## Supplied entries
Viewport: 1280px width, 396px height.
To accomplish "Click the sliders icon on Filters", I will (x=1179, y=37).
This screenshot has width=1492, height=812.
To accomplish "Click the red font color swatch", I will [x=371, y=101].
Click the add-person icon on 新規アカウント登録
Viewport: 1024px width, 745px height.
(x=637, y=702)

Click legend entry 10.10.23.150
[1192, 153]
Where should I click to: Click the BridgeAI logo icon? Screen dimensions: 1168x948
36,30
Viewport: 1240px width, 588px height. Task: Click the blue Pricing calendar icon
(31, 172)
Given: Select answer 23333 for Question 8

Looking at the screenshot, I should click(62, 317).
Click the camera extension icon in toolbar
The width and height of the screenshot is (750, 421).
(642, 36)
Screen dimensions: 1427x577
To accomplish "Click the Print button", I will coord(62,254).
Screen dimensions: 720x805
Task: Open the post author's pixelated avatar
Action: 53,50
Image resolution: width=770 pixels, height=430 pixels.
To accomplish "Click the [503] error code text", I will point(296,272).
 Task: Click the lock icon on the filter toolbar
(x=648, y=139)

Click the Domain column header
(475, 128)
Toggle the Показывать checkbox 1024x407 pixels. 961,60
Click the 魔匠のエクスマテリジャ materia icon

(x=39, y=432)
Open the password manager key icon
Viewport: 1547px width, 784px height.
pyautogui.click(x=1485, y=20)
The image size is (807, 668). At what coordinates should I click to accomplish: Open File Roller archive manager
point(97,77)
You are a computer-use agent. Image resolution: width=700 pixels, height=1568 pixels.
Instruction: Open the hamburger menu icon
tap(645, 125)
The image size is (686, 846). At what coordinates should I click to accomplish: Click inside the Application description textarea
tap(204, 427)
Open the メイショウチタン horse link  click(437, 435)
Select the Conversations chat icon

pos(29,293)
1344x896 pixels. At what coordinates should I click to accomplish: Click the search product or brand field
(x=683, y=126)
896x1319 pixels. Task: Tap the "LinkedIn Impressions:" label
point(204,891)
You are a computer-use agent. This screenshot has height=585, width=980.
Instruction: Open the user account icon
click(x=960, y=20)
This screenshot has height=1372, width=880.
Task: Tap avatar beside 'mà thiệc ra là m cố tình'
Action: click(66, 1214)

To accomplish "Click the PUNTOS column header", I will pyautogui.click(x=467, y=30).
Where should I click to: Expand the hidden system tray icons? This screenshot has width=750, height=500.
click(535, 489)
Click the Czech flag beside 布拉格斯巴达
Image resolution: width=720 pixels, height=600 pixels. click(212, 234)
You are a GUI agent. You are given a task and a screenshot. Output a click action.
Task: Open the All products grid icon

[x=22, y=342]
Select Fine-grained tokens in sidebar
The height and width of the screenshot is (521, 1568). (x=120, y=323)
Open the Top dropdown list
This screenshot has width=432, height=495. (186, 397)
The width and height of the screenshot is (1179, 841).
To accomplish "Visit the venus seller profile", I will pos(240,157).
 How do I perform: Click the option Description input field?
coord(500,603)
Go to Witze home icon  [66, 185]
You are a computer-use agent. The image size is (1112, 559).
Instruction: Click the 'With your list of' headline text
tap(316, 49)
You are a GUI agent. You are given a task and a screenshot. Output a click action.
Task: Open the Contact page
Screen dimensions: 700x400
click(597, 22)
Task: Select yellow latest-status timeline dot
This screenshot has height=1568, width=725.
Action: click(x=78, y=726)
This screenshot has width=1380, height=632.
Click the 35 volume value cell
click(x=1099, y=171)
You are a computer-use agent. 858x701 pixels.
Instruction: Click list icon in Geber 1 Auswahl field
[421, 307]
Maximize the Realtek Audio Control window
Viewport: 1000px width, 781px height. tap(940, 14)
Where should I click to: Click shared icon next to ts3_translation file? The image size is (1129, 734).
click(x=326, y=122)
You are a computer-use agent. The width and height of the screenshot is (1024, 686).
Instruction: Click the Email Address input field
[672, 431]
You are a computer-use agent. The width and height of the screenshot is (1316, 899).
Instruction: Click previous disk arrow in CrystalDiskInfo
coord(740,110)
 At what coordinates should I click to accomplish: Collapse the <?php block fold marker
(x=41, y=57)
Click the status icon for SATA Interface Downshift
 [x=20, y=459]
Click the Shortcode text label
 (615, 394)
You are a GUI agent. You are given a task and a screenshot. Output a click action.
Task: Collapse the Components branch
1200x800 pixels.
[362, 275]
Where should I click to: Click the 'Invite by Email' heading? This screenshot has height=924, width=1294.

## Task to carry out
Working from the material above, state how many lines contain "agent"; give only the number.

## Solution for this exercise
9